Rossier News

Higher ed makes space to ask who is valued

An annual conference on law and policy at universities brings student identity to forefront

By Ross Brenneman Published on

In the early days of what would eventually become the #MeToo movement, Tarana Burke didn’t realize the scope of what she was creating.

In Selma, Ala., in the early oughts, Burke co-founded an organization focused on Black and Brown girls, working in the school system as a support structure. But a new understanding of the violence that faced women on a regular basis spurred the creation of what would eventually become a global phenomenon.

Speaking at the University of Southern California this past week as a keynote for the Law and Policy at Colleges and Universities Conference, Burke’s speech epitomized a conference that pushed attendees to dig deep into how educational systems show they value the people within those systems.

Now in its second year, the annual LPCU Conference is organized by USC Rossier’s Center for Education, Identity and Social Justice, and aimed at educators, students and administrators. The central tenet of the conference, as outlined by center co-director Shafiqa Ahmadi, was a simple question inviting a cacophony of answers: “Who matters, and who decides who matters?”

Asking the right questions

The influence of the #MeToo movement has exposed the degree to which sexual violence against women, in particular, matters to society, or doesn’t.

Burke said that the movement got off the ground by doing something that no system had yet bothered to do, “by saying ‘you’re not alone. You’re not crazy. Healing is possible.'”

“These young people didn’t have language, they didn’t have information, they couldn’t talk about things that happened to them because they couldn’t even define them, they couldn’t explain them,” Burke said.

“This is a pandemic,” Burke added. “Even if you think about just the number of people who said ‘#MeToo’—every single hashtag is a human being, every post is a story. These are people who labored to do this.”
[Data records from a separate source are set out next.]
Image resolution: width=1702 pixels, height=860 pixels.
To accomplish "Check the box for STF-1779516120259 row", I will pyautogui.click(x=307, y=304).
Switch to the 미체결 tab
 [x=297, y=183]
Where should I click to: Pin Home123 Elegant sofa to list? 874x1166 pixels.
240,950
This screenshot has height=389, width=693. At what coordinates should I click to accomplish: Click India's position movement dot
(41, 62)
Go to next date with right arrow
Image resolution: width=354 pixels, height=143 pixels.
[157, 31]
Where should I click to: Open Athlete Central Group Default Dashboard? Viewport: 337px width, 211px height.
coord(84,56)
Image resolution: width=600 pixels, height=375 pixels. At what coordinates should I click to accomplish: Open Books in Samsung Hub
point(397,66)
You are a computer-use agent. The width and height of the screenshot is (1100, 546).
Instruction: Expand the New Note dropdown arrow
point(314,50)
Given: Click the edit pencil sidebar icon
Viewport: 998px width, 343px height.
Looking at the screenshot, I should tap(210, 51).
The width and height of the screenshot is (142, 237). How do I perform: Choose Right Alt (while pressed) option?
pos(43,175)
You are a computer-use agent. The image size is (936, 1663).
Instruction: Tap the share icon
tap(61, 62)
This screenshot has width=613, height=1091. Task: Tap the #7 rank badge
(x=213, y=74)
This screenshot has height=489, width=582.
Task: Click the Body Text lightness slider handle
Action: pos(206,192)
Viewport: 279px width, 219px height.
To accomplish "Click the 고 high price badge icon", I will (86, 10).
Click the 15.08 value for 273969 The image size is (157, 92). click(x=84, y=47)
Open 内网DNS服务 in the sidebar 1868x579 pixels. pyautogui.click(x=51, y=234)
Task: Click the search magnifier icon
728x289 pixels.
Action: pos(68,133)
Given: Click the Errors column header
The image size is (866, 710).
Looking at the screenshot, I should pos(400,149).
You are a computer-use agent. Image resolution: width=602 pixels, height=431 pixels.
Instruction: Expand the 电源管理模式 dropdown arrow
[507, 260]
Burke’s keynote represented the kind of opportunity that university leaders say are vital to higher education. As USC Provost Michael Quick noted the morning of the conference, “Universities have to be the places that model on issues of social justice.”

“The hope that we are trying to instill here is not just work,” said Darnell G. Cole, who co-directs the center with Ahmadi, and to whom he is married and with whom he has three children. “We all have a stake in this.”

Other speakers at the conference pressed issues related to speech and expression, and the need for vigilance against abuse of historically marginalized students.

While many nationally prominent commentators have dismissed such kinds of talk as “political correctness,” conference speakers pushed back hard against that notion, including Manuel Pastor, a professor of sociology and American studies and ethnicity at USC Dornsife.

“It’s not ‘politically correct’ to treat people with decency,” he said. “It’s just decent.”